Material for this task:
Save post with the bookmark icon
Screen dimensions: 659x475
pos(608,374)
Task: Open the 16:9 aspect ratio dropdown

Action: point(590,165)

Problem to work on: Find the line with "Screen dimensions: 659x475" in the data above. Restate it and all later lines word for word, ending with the last line.

Output below:
Screen dimensions: 659x475
pos(608,374)
Task: Open the 16:9 aspect ratio dropdown

Action: point(590,165)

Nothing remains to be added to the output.